Migrainous scintillating scotoma and headache is ocular in origin: A new hypothesis

SummaryBrain neuronal dysfunction has been implicated in pathogenesis of migraine but direct evidence is lacking. Scintillating scotoma of migraine is generally believed to originate at the visual cortex. While cortical spreading depression is a relatively late physiological alteration in migraine, its protective role in neuronal ischaemia is increasingly being recognized. Atenolol, nadolol, or verapamil prevent migraine but do not readily cross the blood–brain barrier or critically influence any brain or peripheral neuronal function. Typical migraine headache, aura, or scintillating scotoma has not been reported following enucleation or evisceration of the eye. In humans, pain and temperature fibres from only the ophthalmic division of the trigeminal nerve reach the upper cervical spinal segments. Pain in migraine attacks including occipital and nuchal discomfort reflects selective involvement of the ophthalmic nerve. Photophobia is largely a retinal reflex involving the ophthalmic division of the trigeminal nerve. Key clinical features of the migrainous scintillating scotoma are consistent with retinal origin. Spreading depression in the retina is well-established.

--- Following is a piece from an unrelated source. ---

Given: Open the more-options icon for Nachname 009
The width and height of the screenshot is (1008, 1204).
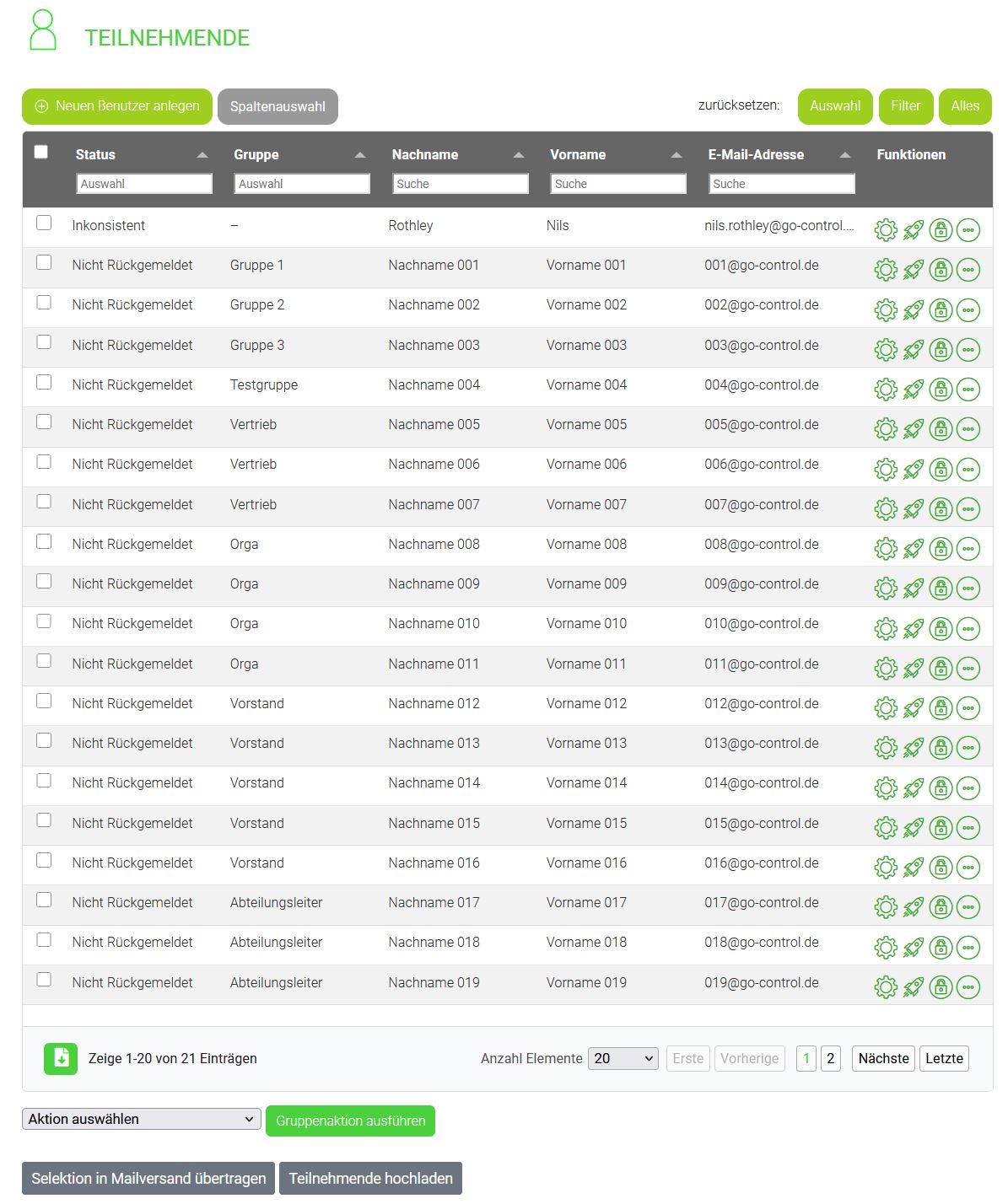Looking at the screenshot, I should pyautogui.click(x=968, y=589).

A subtle regional ocular sympathetic deficit prevails in migraine patients and possibly impairs regulation of intraocular choroidal blood volume and intraocular pressure. Several first-line migraine prophylactic agents lower the intraocular pressure. The neuro-ophthalmological basis for a monocular origin of migrainous scintillating scotomata due to mechanical deformation of the posterior segment of the corneo-scleral envelope consequent to choroidal venous congestion and rise in intraocular pressure is presented. Study of distribution and displaceability of the migrainous scintillating scotoma can settle its site of origin. Headache of migraine possibly arises from a similar mechanical deformation of the anterior eye segment followed by antidromic discharge in the trigeminovascular system. Lateralizing negative deficits such as homonymous hemianopia probably reflect vasospastic complications of migraine. A rational explanation for the most characteristic clinical features of migraine and a new template to elucidate the pharmacological basis of anti-migraine drugs is offered.